Congressman: Impeach Obama if US Fights in Syria

A Congressman introduces a resolution calling for impeaching Obama if he sends US troops into Syria without Congressional approval.

Tzvi Ben Gedalyahu,

Barack Obama
Barack Obama
Reuters

A North Carolina Representative Walter B. Jones Jr. Congressman has introduced a resolution calling for the impeachment of President Barack Obama if he sends US troops into Syria without Congressional approval.

Republican Representative Walter B. Jones Jr. said he composed the resolution after testimony of U.S. Secretary Leon Panetta, who said the United States could send American troops into Syria if the United Nations or NATO authorized an international force to stop Syrian President Bashar Assad’s massacre of civilians.

“Expressing the sense of congress that the use of offensive military force by a president without prior and clear authorization of an Act of Congress constitutes an impeachable high crime and misdemeanor under Article II, Section 4 of the constitution,” Jones’ resolution said.

“Resolved by the House of Representatives (the Senate concurring), That it is the sense of Congress that, except in response to an actual or imminent attack against the territory of the United States, the use of offensive military force by a President without prior and clear authorization of an Act of Congress violates Congress’s exclusive power to declare war…therefore constitutes an impeachable high crime and misdemeanor,” it concluded.

The Obama administration previously has rejected the need for Congressional approval for sending soldiers into another country.

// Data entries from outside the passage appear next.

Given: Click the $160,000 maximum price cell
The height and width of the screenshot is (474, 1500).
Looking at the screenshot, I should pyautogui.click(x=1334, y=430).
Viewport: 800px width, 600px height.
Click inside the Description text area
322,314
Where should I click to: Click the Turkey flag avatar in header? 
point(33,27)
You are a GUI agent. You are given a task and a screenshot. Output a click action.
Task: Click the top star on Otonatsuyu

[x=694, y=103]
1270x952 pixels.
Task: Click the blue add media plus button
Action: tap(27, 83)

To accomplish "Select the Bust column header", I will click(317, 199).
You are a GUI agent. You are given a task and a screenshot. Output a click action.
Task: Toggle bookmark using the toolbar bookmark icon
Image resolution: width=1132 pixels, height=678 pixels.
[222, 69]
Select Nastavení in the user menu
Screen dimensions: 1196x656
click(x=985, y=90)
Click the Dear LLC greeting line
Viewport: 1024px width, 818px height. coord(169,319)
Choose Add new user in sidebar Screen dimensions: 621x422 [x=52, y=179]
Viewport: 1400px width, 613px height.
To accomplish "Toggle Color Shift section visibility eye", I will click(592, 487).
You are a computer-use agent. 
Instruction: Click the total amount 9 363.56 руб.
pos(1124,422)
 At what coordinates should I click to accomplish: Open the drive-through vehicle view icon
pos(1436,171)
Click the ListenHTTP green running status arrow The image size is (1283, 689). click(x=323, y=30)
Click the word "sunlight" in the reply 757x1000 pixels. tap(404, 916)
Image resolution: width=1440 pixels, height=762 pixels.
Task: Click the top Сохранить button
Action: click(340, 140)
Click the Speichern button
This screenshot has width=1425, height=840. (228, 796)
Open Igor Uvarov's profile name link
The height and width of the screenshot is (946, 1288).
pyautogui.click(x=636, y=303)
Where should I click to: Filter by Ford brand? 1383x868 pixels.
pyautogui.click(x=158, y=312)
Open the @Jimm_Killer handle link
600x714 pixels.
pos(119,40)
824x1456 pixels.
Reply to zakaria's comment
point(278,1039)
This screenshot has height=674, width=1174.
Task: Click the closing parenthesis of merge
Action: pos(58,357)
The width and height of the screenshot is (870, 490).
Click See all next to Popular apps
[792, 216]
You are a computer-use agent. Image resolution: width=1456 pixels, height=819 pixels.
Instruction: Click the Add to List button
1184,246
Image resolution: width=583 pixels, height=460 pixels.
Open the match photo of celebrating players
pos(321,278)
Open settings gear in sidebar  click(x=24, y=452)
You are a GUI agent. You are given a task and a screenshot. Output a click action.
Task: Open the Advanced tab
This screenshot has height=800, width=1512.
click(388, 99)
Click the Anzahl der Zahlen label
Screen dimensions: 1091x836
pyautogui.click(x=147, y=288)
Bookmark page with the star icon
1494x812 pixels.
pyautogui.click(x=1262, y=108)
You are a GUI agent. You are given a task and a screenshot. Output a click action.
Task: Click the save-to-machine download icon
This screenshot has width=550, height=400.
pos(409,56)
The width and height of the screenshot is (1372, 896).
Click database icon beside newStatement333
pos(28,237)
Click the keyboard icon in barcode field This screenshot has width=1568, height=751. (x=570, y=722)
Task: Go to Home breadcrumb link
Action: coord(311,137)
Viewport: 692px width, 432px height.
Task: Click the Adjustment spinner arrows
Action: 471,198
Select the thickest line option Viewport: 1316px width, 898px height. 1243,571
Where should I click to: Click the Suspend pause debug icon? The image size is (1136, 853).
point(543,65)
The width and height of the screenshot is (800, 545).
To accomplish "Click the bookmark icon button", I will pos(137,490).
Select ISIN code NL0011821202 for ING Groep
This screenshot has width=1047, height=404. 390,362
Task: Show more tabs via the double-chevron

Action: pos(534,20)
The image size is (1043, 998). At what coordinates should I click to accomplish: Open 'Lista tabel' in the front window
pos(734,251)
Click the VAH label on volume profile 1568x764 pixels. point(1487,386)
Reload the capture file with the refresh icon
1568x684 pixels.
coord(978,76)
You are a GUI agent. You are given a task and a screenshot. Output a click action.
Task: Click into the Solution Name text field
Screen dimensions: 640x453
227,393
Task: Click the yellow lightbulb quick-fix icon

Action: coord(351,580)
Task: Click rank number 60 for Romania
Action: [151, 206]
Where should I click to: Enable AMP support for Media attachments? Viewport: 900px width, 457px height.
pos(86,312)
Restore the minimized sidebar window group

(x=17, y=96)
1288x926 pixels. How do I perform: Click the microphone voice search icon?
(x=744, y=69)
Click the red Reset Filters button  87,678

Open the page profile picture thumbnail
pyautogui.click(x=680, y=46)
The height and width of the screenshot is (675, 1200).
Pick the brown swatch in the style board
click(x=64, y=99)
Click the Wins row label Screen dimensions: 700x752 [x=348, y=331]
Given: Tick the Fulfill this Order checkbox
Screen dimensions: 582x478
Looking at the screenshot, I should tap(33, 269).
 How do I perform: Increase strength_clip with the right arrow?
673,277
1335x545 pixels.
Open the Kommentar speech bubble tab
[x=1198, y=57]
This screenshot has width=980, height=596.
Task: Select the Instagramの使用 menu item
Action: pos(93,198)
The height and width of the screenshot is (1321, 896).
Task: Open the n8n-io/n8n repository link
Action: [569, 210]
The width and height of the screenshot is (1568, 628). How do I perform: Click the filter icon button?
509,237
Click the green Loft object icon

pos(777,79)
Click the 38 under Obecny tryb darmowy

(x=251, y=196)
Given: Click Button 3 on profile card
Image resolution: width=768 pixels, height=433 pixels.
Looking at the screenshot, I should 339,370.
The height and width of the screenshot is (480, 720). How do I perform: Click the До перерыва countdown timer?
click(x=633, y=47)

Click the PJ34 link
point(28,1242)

Asked by Alabama Republican Sen. Jeff Sessions under what circumstances the Obama administration might send soldiers into Syria, Sec. of Defense Panetta, visibly uncomfortable, replied, "Our goal would be to seek international permission and we would come to the Congress and inform you and determine how best to approach this. Whether or not we would want to get permission from the Congress, I think those are issues I think we would have to discuss as we decide what to do here."

Sen. Sessions told Panetta, “We spend our time worrying about the U.N., the Arab League, NATO and too little time, in my opinion, worrying about the elected representatives of the United States. As you go forward, will you consult with the United States Congress?”

The Defense Secretary responded “You know, our goal would be to seek international permission. And we would come to the Congress and inform you and determine how best to approach this, whether or not we would want to get permission from the Congress.”

Several Congressmen have charged President Obama with violating the Constitution by authorizing American air strikes on military positions of Muammar Qaddafi in last year’s rebellion, although there was no formal declaration of war.

Democratic Congressman Dennis Kucinich (said President Obama’s approval was an “impeachable offense.”

The impeachment charged surfaces again after the targeted killing of American-born al-Qaeda leader Anwar al-Awlaki last September without his being charged and tried in court.


Under the War Powers Resolution of 1973 (50 U.S.C. 1541-1548) requires a sitting US President to notify Congress within 48 hours of committing armed forces to military action.

It also forbids the US armed forces from remaining for more than 60 days once the president has committed them to armed conflict – with a further 30 day withdrawal period – without an authorization of the use of military force or a declaration of war.

Impeachment is not, however, strictly restricted to questions of law – but can also be an expression of Congress’ disapproval over moral turpitude or unbecoming conduct by a president.